What Is Neuromarketing?

Neuromarketing is a rapidly growing field that combines neuroscience, psychology, and marketing to understand what truly influences consumer behavior. When you view an advertisement, the content stimulates neural activities in your brain. An ad could surprise or bore you, stimulate laughter, or make you cry.

Neuromarketing utilizes advanced tools to examine how your brain responds to marketing and uncover the factors that drive your decisions. Once marketers understand how an ad influences your behavior, they can steer you more effectively toward making a purchase.

Learn more about this exciting concept with our neuromarketing course.
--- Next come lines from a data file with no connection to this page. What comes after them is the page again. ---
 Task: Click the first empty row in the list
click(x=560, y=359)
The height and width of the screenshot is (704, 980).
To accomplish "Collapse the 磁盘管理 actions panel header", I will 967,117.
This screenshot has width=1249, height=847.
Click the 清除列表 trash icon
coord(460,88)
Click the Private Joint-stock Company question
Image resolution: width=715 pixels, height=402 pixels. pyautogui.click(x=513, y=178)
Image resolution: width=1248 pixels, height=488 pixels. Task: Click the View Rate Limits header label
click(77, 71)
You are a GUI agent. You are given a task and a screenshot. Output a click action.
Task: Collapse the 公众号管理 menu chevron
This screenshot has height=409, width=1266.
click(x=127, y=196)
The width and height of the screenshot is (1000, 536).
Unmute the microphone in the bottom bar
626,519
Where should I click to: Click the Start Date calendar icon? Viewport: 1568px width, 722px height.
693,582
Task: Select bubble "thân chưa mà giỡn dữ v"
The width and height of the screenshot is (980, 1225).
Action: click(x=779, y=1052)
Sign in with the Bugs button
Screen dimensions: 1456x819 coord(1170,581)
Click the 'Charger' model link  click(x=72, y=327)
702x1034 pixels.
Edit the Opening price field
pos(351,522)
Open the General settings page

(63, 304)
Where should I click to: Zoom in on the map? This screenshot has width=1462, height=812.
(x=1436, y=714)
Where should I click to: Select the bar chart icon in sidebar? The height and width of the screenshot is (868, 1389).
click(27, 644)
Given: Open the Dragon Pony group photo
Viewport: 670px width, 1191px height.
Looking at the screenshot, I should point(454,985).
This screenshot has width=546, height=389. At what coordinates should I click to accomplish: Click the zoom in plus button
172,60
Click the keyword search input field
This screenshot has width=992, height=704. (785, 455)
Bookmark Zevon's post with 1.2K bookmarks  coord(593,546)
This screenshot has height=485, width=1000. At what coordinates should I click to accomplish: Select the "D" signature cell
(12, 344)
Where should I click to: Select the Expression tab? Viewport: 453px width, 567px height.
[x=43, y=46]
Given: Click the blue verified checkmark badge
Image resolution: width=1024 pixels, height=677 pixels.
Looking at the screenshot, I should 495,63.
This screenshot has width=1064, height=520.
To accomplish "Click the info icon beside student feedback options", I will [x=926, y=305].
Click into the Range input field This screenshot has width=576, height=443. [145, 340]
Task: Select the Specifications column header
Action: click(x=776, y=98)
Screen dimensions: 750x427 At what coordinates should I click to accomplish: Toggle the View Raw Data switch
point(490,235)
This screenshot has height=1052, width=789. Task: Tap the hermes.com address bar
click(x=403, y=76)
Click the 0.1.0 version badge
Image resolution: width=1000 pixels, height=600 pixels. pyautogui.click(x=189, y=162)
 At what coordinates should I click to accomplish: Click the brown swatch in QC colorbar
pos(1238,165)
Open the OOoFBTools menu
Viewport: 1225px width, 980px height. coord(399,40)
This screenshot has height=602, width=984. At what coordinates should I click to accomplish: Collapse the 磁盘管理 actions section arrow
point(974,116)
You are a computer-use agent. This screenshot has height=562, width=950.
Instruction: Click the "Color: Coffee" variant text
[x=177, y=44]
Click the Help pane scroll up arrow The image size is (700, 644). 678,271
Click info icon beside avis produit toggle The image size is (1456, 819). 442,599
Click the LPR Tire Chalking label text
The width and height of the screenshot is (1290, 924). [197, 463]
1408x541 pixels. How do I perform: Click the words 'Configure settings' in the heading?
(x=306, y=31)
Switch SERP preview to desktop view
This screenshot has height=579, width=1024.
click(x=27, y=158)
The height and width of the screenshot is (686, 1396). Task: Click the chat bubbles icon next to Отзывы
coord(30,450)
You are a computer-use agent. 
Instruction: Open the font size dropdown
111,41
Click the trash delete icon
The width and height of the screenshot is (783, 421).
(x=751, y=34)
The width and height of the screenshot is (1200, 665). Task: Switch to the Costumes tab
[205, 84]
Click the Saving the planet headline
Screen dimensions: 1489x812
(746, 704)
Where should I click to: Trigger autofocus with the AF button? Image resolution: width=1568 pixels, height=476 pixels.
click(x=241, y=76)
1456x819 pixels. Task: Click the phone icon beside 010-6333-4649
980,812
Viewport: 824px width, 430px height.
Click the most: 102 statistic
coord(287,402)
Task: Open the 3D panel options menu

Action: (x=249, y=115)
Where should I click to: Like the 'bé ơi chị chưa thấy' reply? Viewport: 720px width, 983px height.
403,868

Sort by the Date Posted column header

You’ll learn use scientifically proven strategies to escalate your business using neuromarketing.

Neuromarketing Techniques

Let’s explore some common neuromarketing techniques.

Eye-Tracking

Eye-tracking involves monitoring a participant’s eye movements to determine where they look, what catches their attention, and how long their gaze lingers. Researchers typically use glasses, a webcam, a stationary tracker, or a virtual reality (VR) headset during the study. Afterward, they review the participants’ eye movements to assess their reactions to the advertisement.

EEG

Electroencephalography (EEG) measures a person’s brain activity to see how they react to an advertisement. Researchers attach a cap with sensors to the individual’s head, show them marketing materials, and observe which parts of the brain become active. This provides marketers with valuable insights into reactions, emotional responses, and first impressions.

Facial Coding

Most people wear their emotions on their faces, often without realizing it. However, subtle changes in facial expression are harder to detect.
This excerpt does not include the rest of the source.